I'll be glad about all your opinions or alternative implementations.

def kosaraju(G):
    
    # postorder DFS on G to transpose the graph and push root vertices to L
    N = len(G)
    T, L, U = [[] for _ in range(N)], [], [False] * N
    for u in range(N):
        if not U[u]:
            U[u], S = True, [u]
            while S:
                u, done = S[-1], True
                for v in G[u]:
                    T[v].append(u)
                    if not U[v]:
                        U[v], done = True, False
                        S.append(v)
                        break
                if done:
                    S.pop()
                    L.append(u)
    
    # postorder DFS on T to pop root vertices from L and mark SCCs
    C = [None] * N
    while L:
        r = L.pop()
        S = [r]
        if U[r]:
            U[r], C[r] = False, r
        while S:
            u, done = S[-1], True
            for v in T[u]:
                if U[v]:
                    U[v] = done = False
                    S.append(v)
                    C[v] = r
                    break
            if done:
                S.pop()
    
    return C

Test example:

G = [[1], [0, 2], [0, 3, 4], [4], [5], [6], [4], [6]]

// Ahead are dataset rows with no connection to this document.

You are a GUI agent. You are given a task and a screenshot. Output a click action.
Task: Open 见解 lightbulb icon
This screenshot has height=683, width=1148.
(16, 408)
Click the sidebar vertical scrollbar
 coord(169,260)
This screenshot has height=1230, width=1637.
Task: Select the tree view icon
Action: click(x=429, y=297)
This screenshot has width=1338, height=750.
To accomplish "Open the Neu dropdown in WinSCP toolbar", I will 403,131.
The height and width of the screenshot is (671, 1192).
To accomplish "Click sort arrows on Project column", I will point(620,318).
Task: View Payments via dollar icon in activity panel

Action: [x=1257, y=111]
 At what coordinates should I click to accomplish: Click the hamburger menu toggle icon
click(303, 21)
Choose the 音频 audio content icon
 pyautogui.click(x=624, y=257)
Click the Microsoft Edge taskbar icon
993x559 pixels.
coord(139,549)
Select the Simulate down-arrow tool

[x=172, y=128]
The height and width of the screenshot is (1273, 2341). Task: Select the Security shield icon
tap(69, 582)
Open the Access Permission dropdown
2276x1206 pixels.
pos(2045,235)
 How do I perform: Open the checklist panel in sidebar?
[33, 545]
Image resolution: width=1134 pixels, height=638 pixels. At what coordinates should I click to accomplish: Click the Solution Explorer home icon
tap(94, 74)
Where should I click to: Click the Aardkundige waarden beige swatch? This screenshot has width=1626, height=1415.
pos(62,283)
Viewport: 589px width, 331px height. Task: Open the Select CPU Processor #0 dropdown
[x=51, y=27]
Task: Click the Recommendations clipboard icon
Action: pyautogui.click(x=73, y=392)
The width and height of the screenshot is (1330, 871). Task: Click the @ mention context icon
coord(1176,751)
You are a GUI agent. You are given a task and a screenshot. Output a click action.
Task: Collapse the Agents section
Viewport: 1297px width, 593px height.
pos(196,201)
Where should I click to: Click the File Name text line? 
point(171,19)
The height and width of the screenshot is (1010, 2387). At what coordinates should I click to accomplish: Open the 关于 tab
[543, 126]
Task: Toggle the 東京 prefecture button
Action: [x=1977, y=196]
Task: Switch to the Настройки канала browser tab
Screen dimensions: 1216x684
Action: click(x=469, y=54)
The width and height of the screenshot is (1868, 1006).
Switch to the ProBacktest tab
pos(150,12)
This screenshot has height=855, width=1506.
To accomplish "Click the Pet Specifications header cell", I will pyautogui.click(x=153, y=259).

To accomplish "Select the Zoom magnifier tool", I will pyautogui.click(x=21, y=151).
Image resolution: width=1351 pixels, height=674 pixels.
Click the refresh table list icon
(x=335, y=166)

print(kosaraju(G)) # => [0, 0, 0, 3, 4, 4, 4, 7]

Answer 1

(Work in progress)
I find the recursive variant pleasant enough to read:
• It picks up the names from the description referred
• The meaning of additional single-letter names isn't hard to guess
• there are comments to what's what

Main gripe: What can I use kosaraju(G) for, does it return something useful?
Have your source code document (non-private) parts:
Use docstrings.

Using loop-else, you don't need a done flag

def kosaraju(G):
    """ For a graph G given as a list of lists of node numbers
        find the strongly connected components.
        Use Kosaraju's algorithm:
        for each unvisited node, traverse and mark visited its out-neighbours,
          then add it to a sequence L
        for each unassigned node taken from L in reverse order,
          assign it to the same new SCC as all nodes reached via in-neighbours
    """
    # postorder DFT on G to transpose the graph and push root vertices to L
    N = len(G)
    T, L, visited = [[] for _ in  range(N)], [], [False] * N
    for u in range(N):
        if visited[u]:
            continue
        visited[u], stack = True, [u]
        while stack:
            u = stack[-1]
            for v in G[u]:
                T[v].append(u)
                if not visited[v]:
                    visited[v] = True
                    stack.append(v)
                    break
            else:
                stack.pop()
                L.append(u)
    # print("L:", L)
    # try and follow en.wikipedia's hint and have
    #  visited indication share storage with the final assignment
    assigned = visited
                         
    # postorder DFT on T to pop root vertices from L and mark SCCs
    assigned = visited   # C = [None] * N
    while L:
        root = L.pop()
        if not visited[root] is True:
            continue
        assigned[root] = root
        stack = [root]
        while stack:
            # print("T[" + stack[-1] + "]: " + T[stack[-1]])
            for v in T[stack[-1]]:
                if visited[v] is True:
                    stack.append(v)
                    assigned[v] = root
                    break
            else:
                stack.pop()
    
    return assigned


if __name__ == '__main__':
    G = [[], [5, 4], [3, 11, 6], [7], [2, 8, 10], [7, 5, 3],
         [8, 11], [9], [2, 8], [3], [1], [9, 6]] 
    print(kosaraju(G))